FORME DI RELIGIOSITÀ – PARITÀ DI TRATTAMENTO – LIBERTÀ DI PROFESSIONE E PROPAGANDA – CREDO ATEO O AGNOSTICO – Corte di Cassazione, prima sezione civile, Ordinanza n. 7893 del 17 aprile 2020

22.04.2020

La Prima Sezione civile della Corte di Cassazione, con l’Ordinanza n. 7893 del 17 aprile 2020, decidendo sulla questione se il diniego di affissione di un manifesto di un’associazione di atei e agnostici, opposto dal Comune per le modalità grafiche ed espressive, avesse o meno carattere discriminatorio alla luce delle normative nazionali ed internazionali in materia , ha affermato i seguenti principi di diritto:

“ai sensi degli artt. 2, 3, 7, 8, 19 e 20 Cost. e dell’art. 1 del Protocollo addizionale al Concordato tra Stato e Chiesa del 1984, dai quali si desume l’esistenza nell’ordinamento del “principio supremo di laicità” dello Stato, nonché ai sensi dell’art. 10 della Carta dei diritti fondamentali dell’Unione Europea e dell’art. 9 della Convenzione per la salvaguardia dei diritti dell’uomo, deve essere garantita la pari libertà di ciascuna persona che si riconosca in una fede, quale che sia la confessione di appartenenza, ed anche se si tratta di un credo ateo o agnostico, di professarla liberamente”

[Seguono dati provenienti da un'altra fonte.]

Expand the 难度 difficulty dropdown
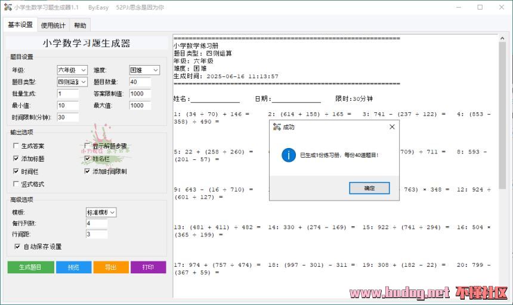Viewport: 513px width, 305px height. coord(144,70)
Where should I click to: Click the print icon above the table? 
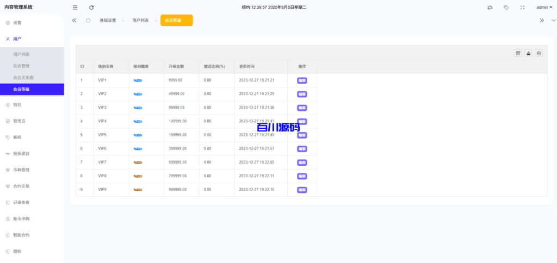539,53
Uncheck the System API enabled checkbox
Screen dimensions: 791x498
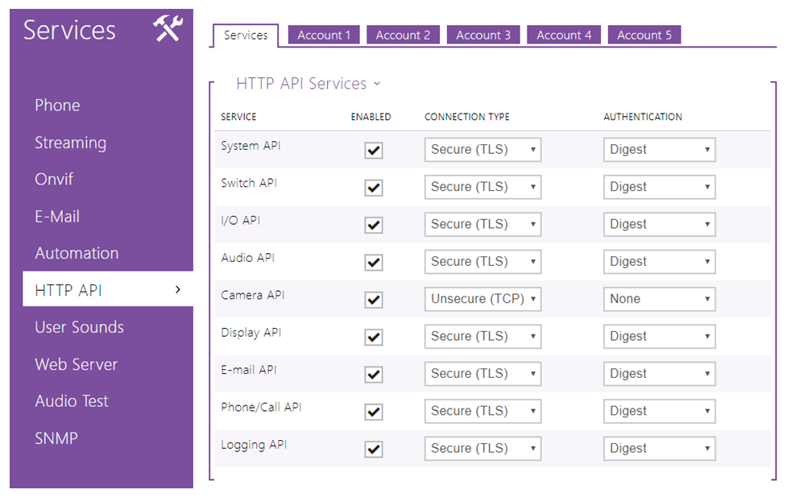(374, 151)
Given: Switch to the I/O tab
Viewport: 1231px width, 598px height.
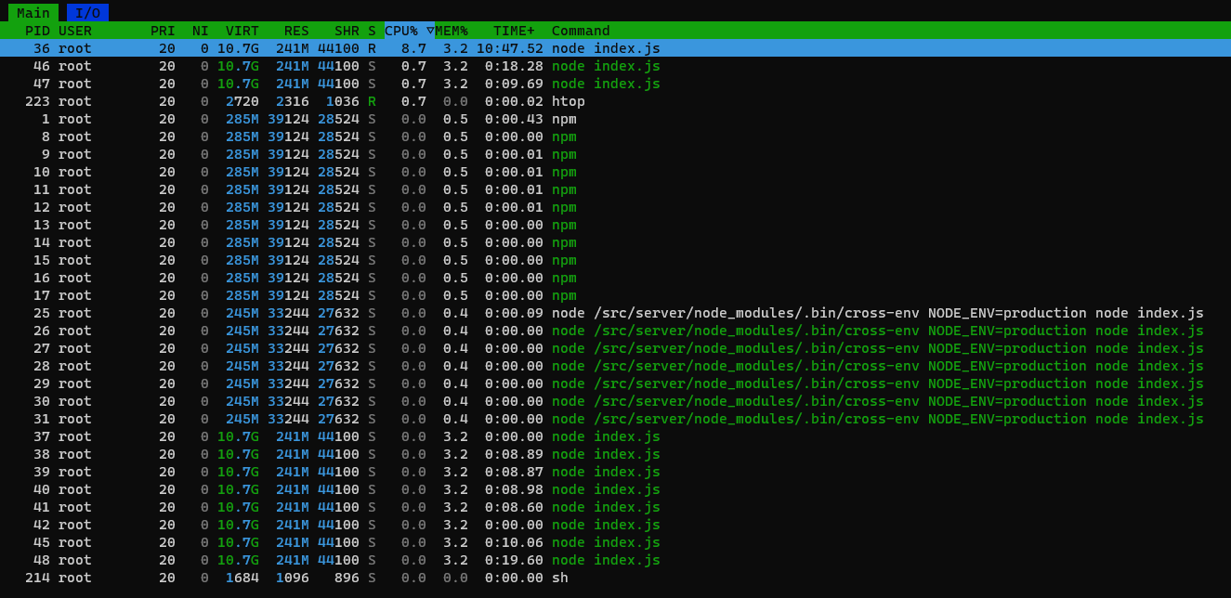Looking at the screenshot, I should click(x=87, y=12).
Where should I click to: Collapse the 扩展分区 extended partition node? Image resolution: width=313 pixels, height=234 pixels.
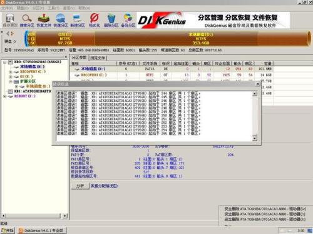11,81
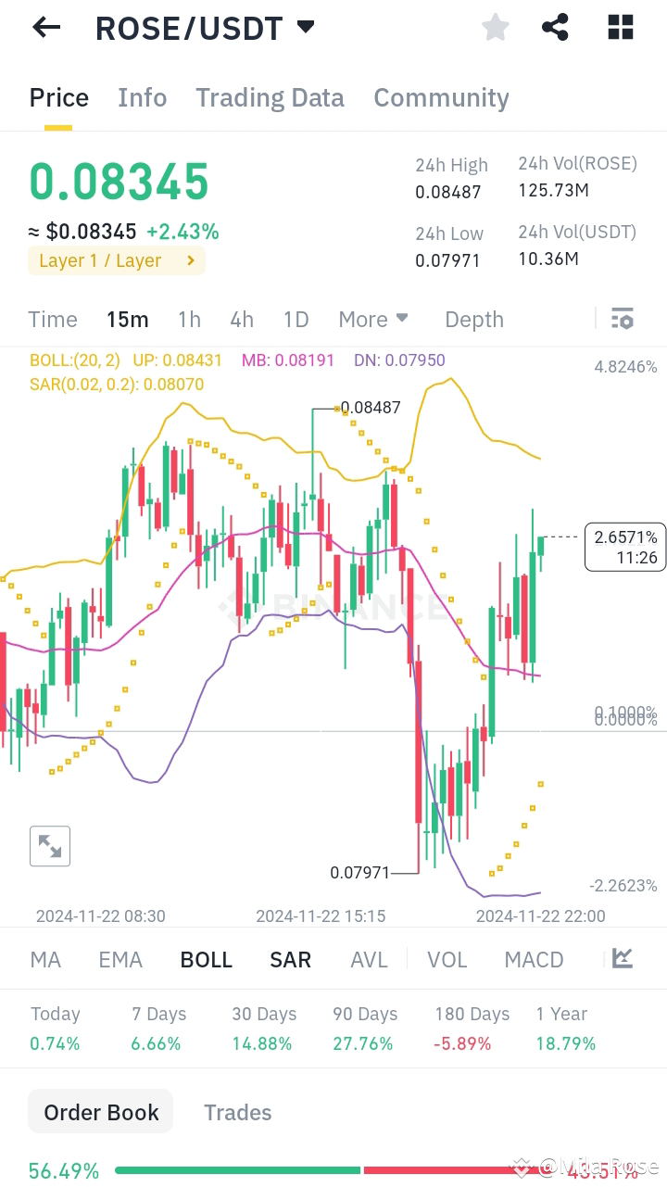Viewport: 667px width, 1187px height.
Task: Toggle the EMA indicator
Action: 120,959
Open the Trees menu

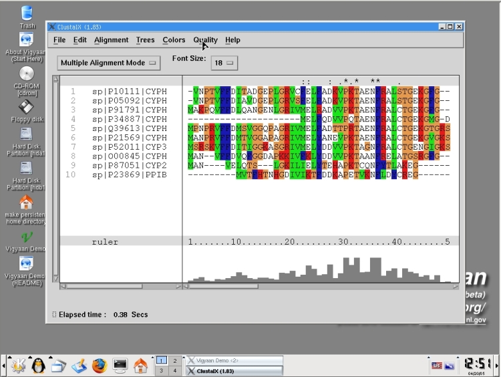click(145, 40)
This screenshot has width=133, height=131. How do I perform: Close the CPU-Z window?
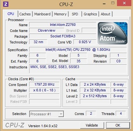pyautogui.click(x=124, y=3)
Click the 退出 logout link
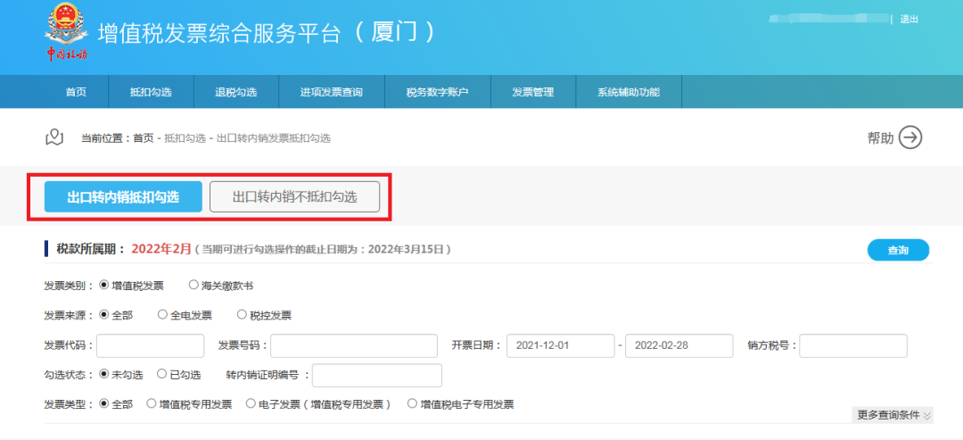The height and width of the screenshot is (440, 963). point(909,19)
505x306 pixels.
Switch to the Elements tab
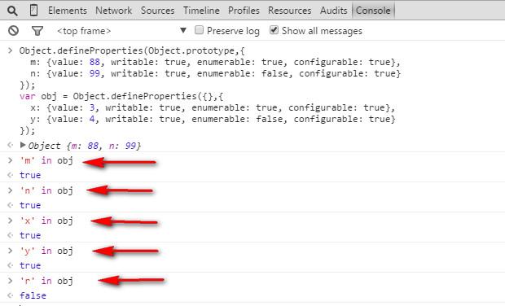[68, 11]
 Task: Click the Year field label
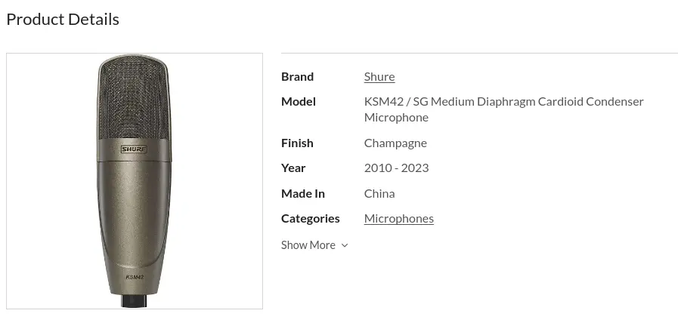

«dal riconoscimento del diritto di “libertà di coscienza” anche agli atei o agnostici, discende il diritto di questi ultimi di farne propaganda nelle forme che ritengano più opportune, attesa la previsione aperta e generale dell’art. 19 Cost.»;

il diritto di propaganda e di diffusione del proprio credo religioso non deve tradursi nel vilipendio della fede da altri professata, secondo un accertamento che il giudice di merito è tenuto ad effettuare con rigorosa valutazione delle modalità con le quali si esplica la propaganda o la diffusione, denegandole solo quando si traducano in un’aggressione o in una denigrazione della diversa fede da altri professata”;

«il principio della parità di trattamento», sancito dagli  artt. 1 e 2 della Direttiva n. 78/2000 e dagli artt. 43 e 44 del d.lgs. n. 286 del 1998, impone che venga assicurata una forma di uguaglianza tra tutte le forme di religiosità, in esse compreso il credo ateo o agnostico, e la sua violazione integra la discriminazione vietata, che si verifica quando, nella comparazione tra due o più soggetti, non necessariamente nello stesso contesto temporale, uno di essi è stato, è, o sarebbe avvantaggiato rispetto all’altro, sia per effetto di una condotta posta in essere direttamente dall’autorità o da privati, sia in conseguenza di un comportamento, in apparenza neutro, ma che abbia comunque una ricaduta negativa per i seguaci della religione discriminata».